Families For Life | What Teens Think About Parents

Remember those days where your kids were angelic? Now, they probably resemble more like moody monsters. Connecting with teenagers can be tricky; it seems as though we could never decipher their thoughts. Their unpredictability and temperaments make parents cautious of their own words and actions towards their teenagers.

How are parents going to watch over their teens when they are not even able to connect with them at all?

We toughened ourselves up and asked 5 moody monsters about their parents.

They do get you.

Our teens actually acknowledge that it is not an easy task for parents to raise them.

“It is difficult for parents to be supportive and motivational all the time, especially when they do not understand where we are coming from. Even when they try to motivate us, it seems like they are nagging at us and not trusting us enough to do our own things,” said Kelvin, aged 16 .

Teens like Kelvin find that parents do not understand them, but they do notice that their parents put in the effort into being a pillar of support for them.

Direction 1: Quote the article on teenagers and their parents word for word, everything from "How are parents" down to "do get you.".
Direction 2: Continue the article on teenagers and their parents from the point at which it ends.
The records are separate material and have no connection to the article on teenagers and their parents.

Listing:
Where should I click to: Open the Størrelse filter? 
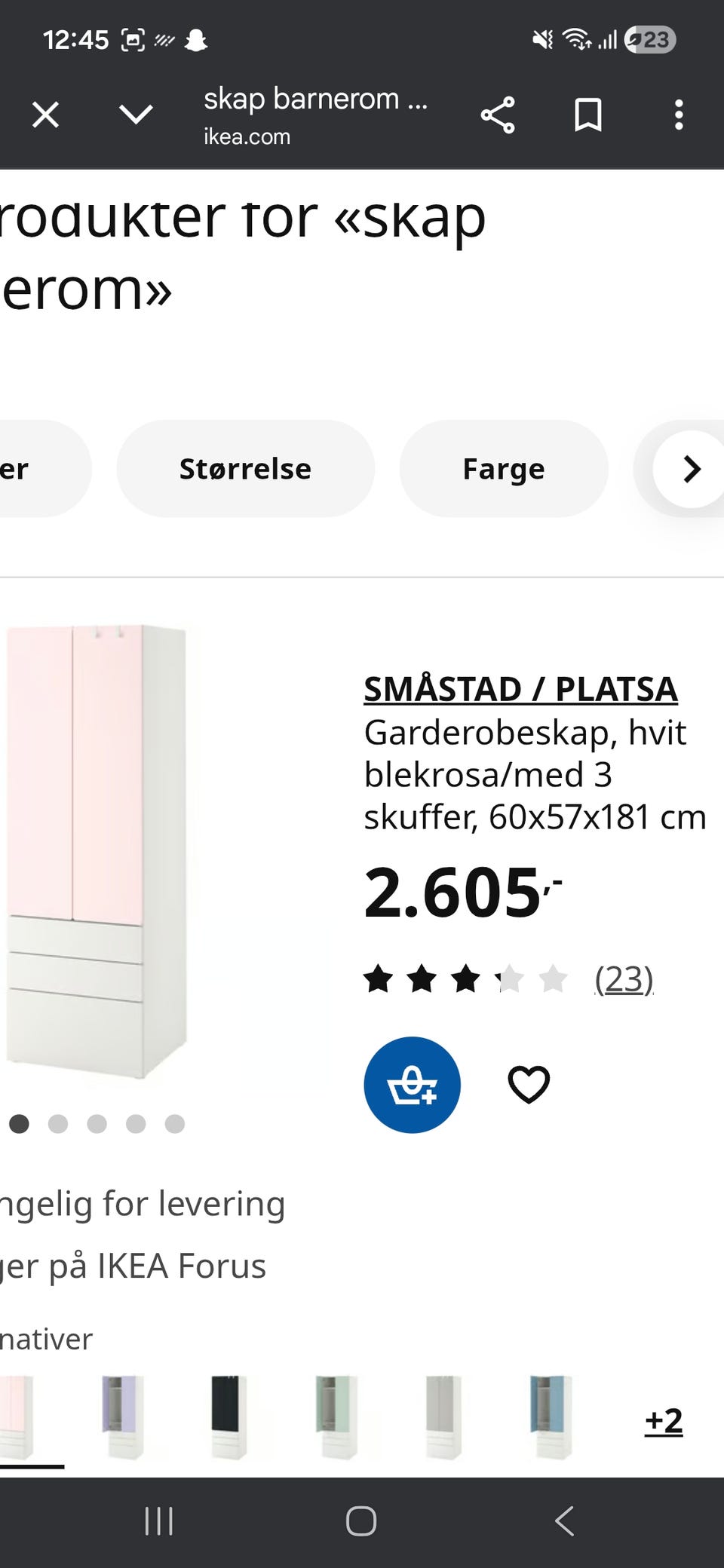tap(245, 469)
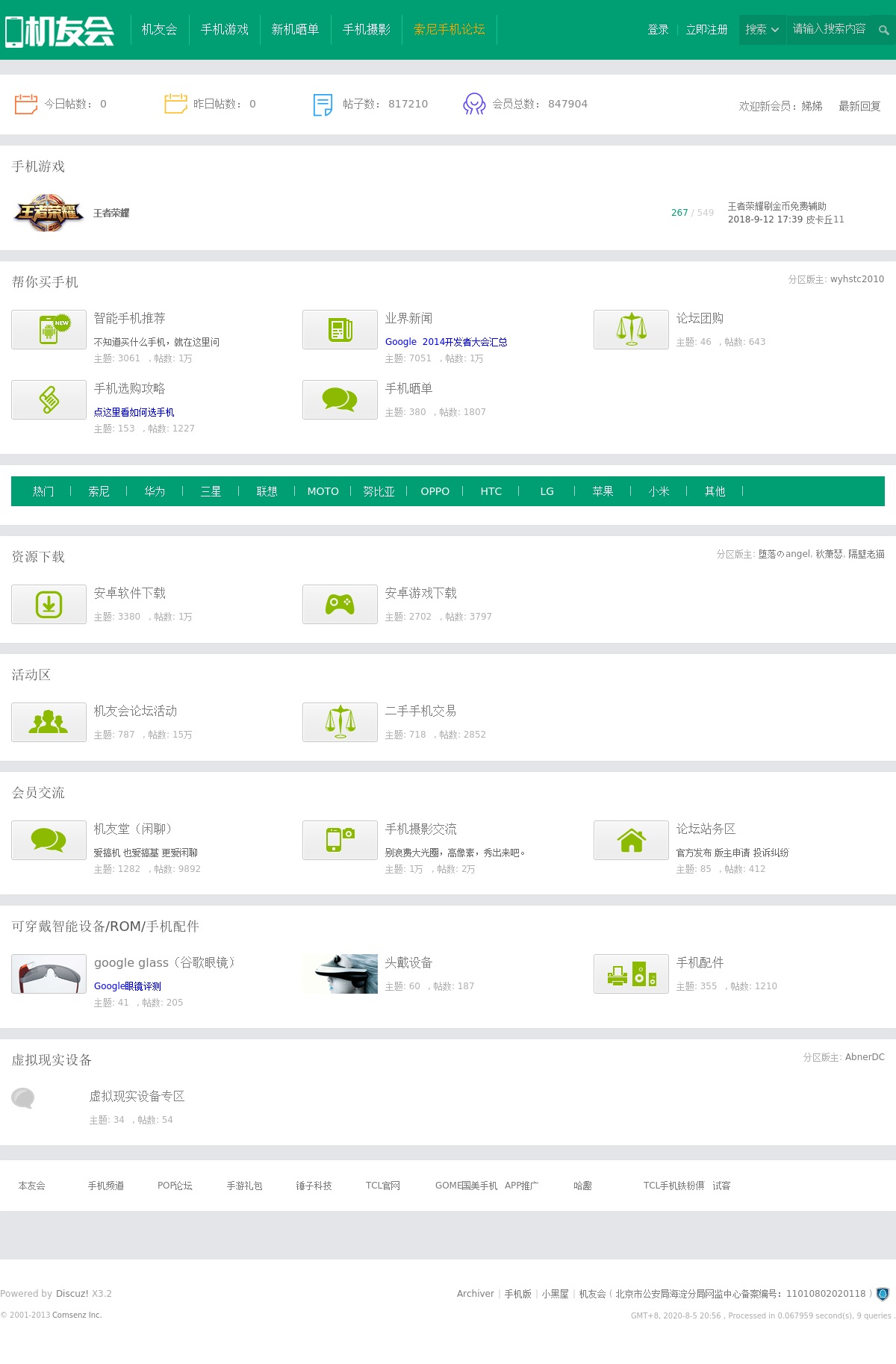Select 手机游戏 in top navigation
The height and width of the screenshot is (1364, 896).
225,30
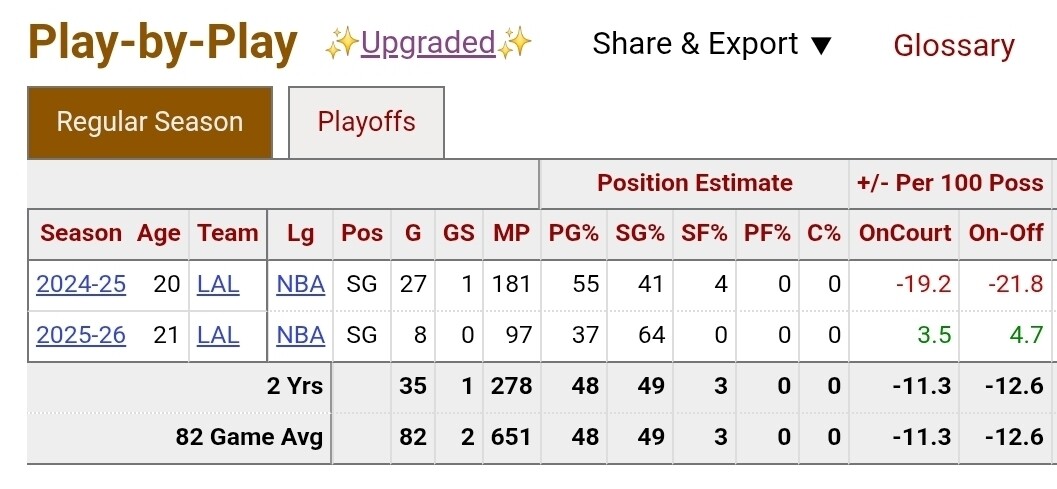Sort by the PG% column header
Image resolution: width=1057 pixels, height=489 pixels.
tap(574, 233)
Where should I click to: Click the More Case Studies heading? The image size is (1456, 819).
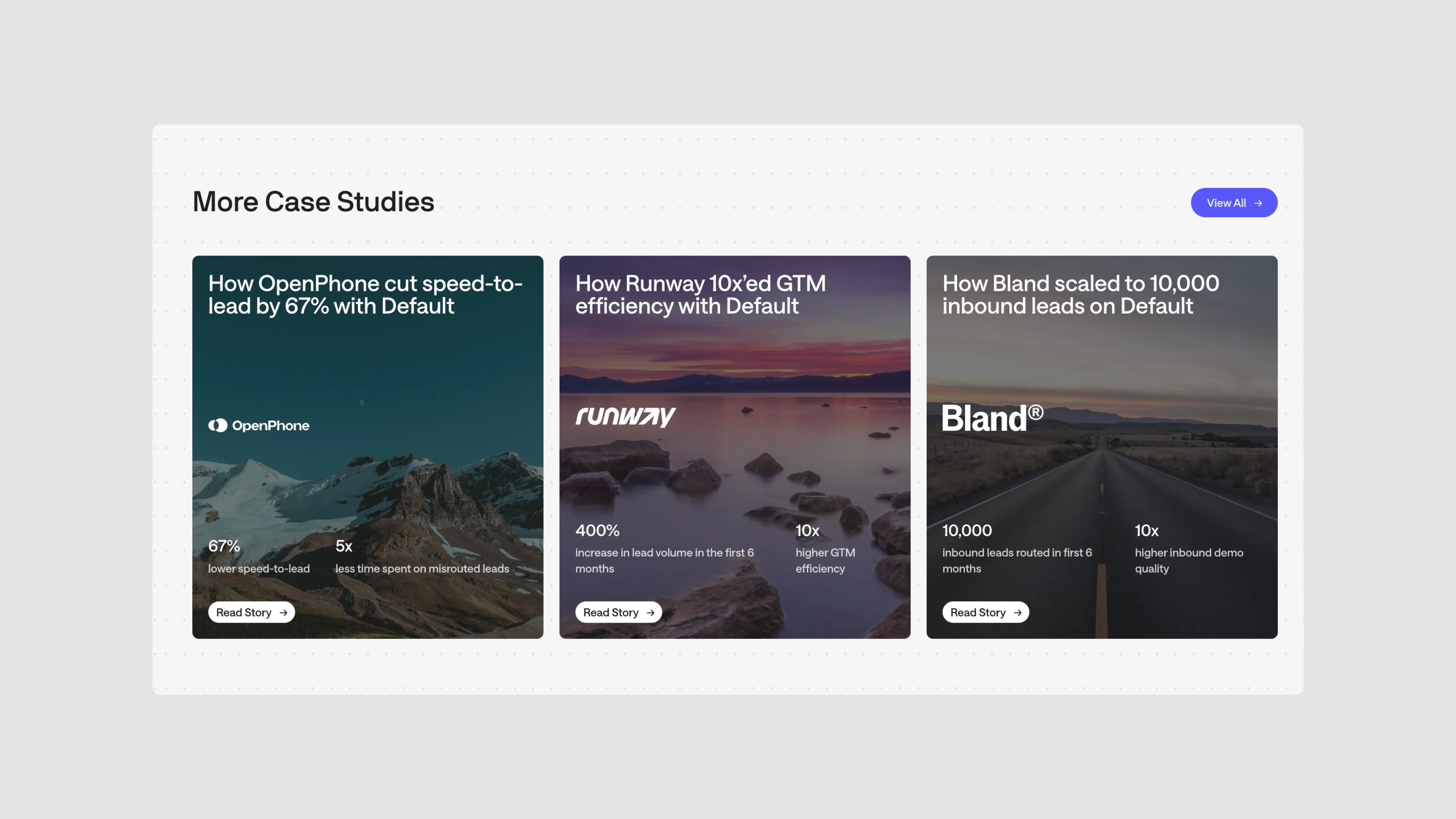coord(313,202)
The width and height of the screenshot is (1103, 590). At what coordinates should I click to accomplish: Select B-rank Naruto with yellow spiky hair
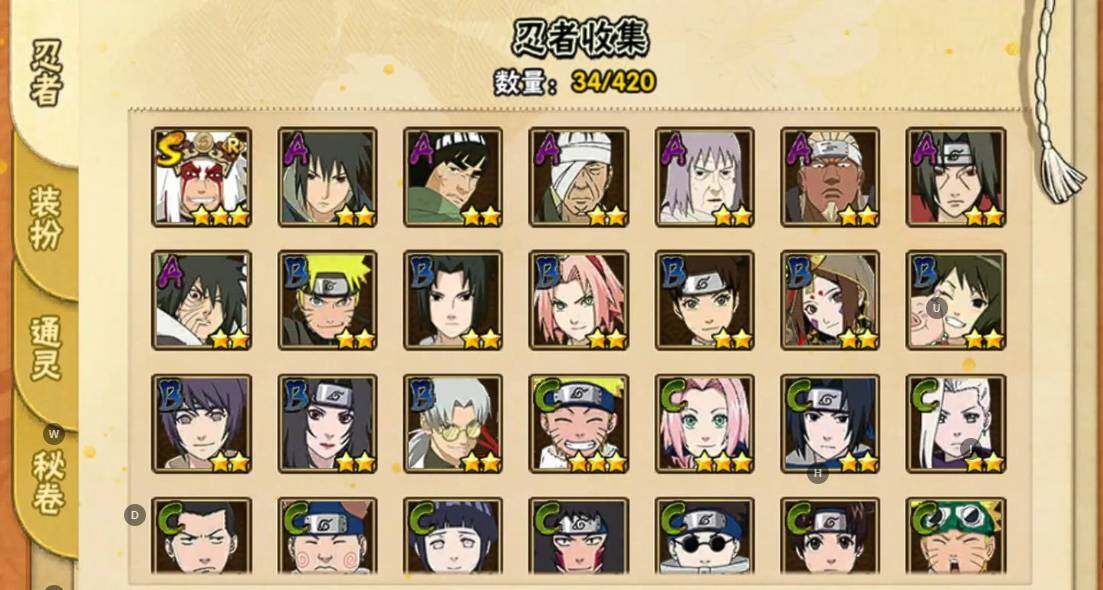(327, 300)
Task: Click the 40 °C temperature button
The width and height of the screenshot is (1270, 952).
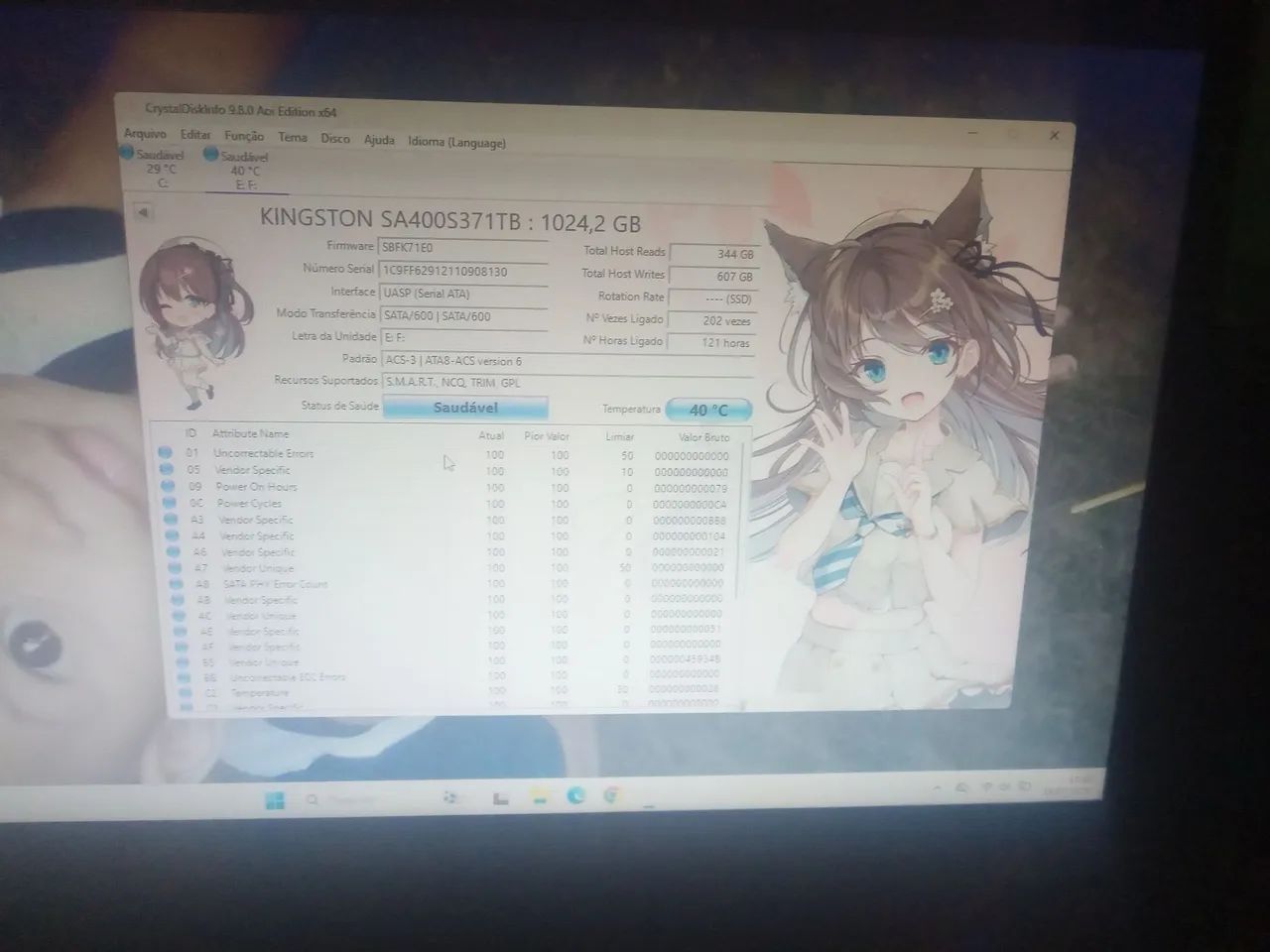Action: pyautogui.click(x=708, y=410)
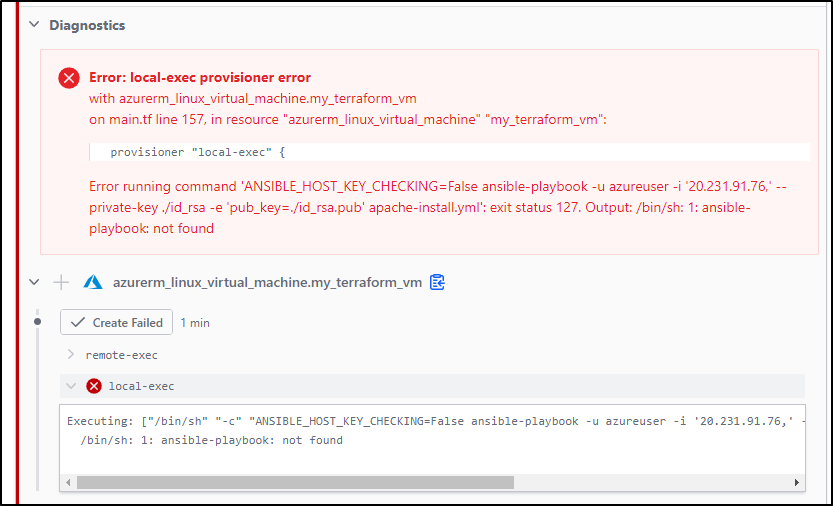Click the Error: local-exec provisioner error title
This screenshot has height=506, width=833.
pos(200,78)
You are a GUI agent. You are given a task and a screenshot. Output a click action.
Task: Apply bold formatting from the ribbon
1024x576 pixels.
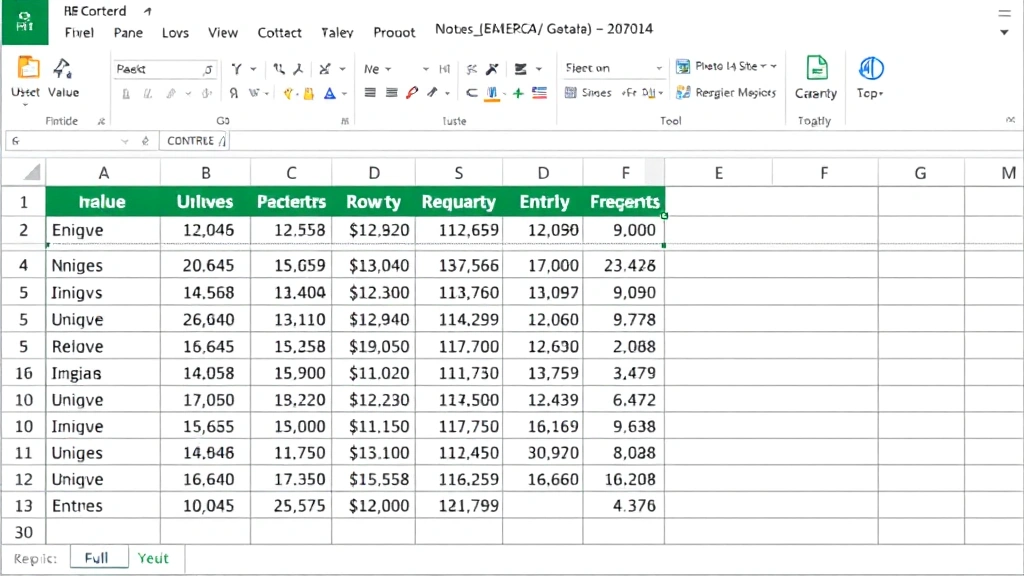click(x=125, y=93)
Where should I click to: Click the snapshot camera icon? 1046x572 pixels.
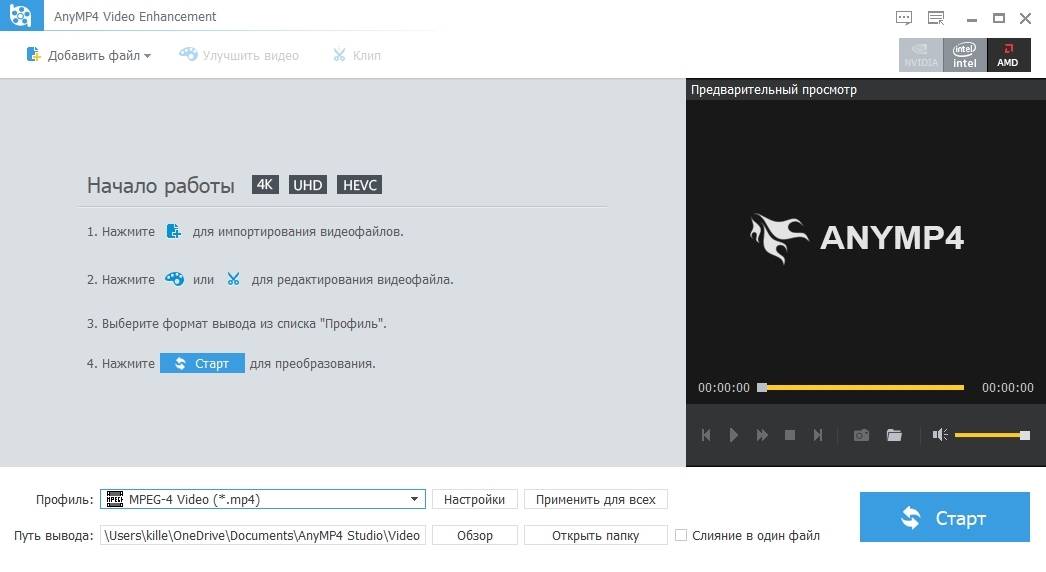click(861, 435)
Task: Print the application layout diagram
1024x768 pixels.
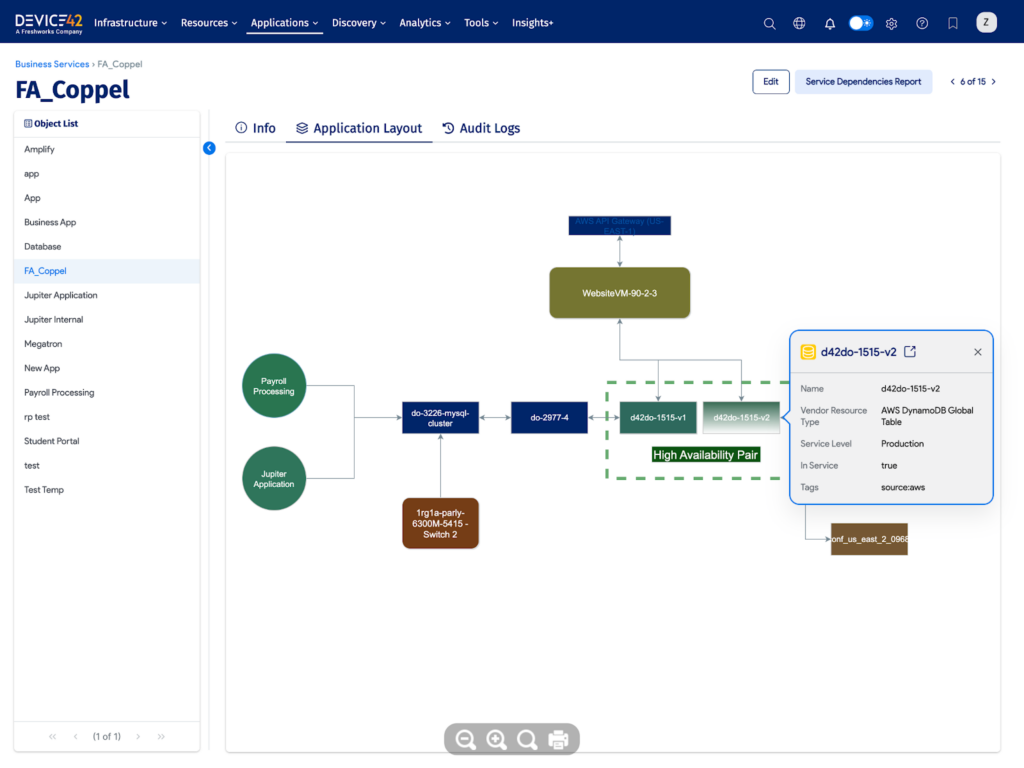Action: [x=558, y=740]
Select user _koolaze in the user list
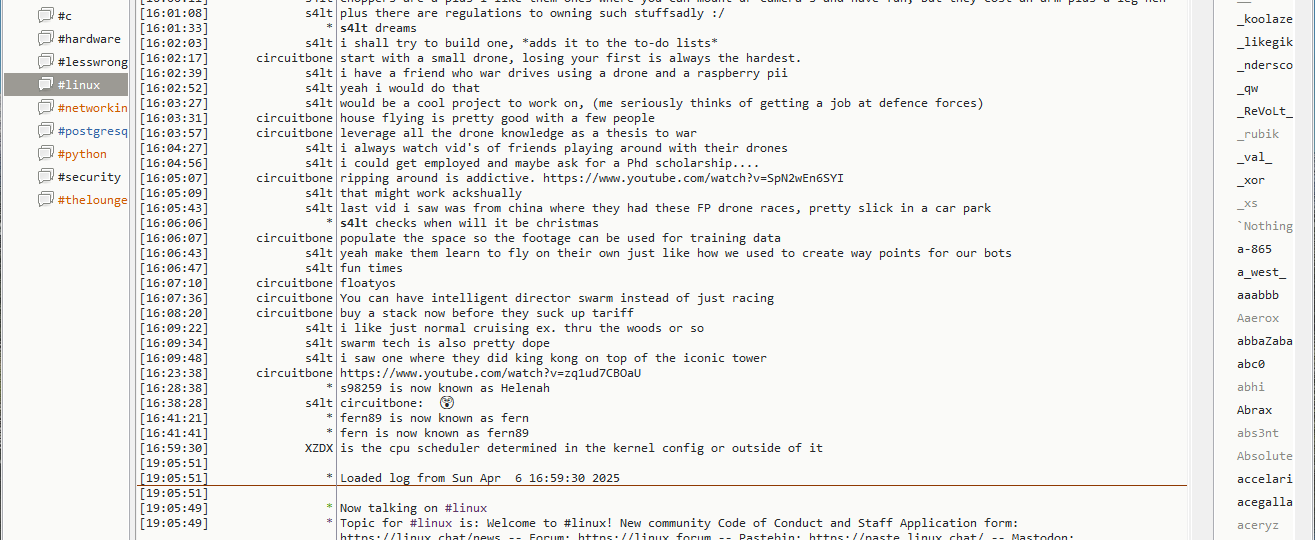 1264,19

Expected output 1:
How are parents going to watch over their teens when they are not even able to connect with them at all?

We toughened ourselves up and asked 5 moody monsters about their parents.

They do get you.

Expected output 2:
Anunya, aged 16 , explained the disconnect between teens and parents, “it is not always straightforward to raise us because we are born and brought up in a different environment from them, so their mentality could be very different from ours.”

But Jun, aged 19, was able to empathise with parents’ frustration with teens. He said, “The most difficult thing for a parent would be to actually watch their child suffer, in pain or get into an accident.”

Good times stick!

Teens do cherish good memories created together with their parents. We ask them to spill their favourite memory of their parents and find out what they enjoy doing with their parents.

“My favourite memory of my father is when we took a day off to go East Coast Park together to cycle and have dinner there. It was fun as we enjoyed the breeze and also got to explore places we didn't know existed in East Coast Park,” shared Ling, 18 years.

Anunya said she enjoys cooking with her mother and enjoys watching soccer matches with her father, even though she doesn’t enjoy the game.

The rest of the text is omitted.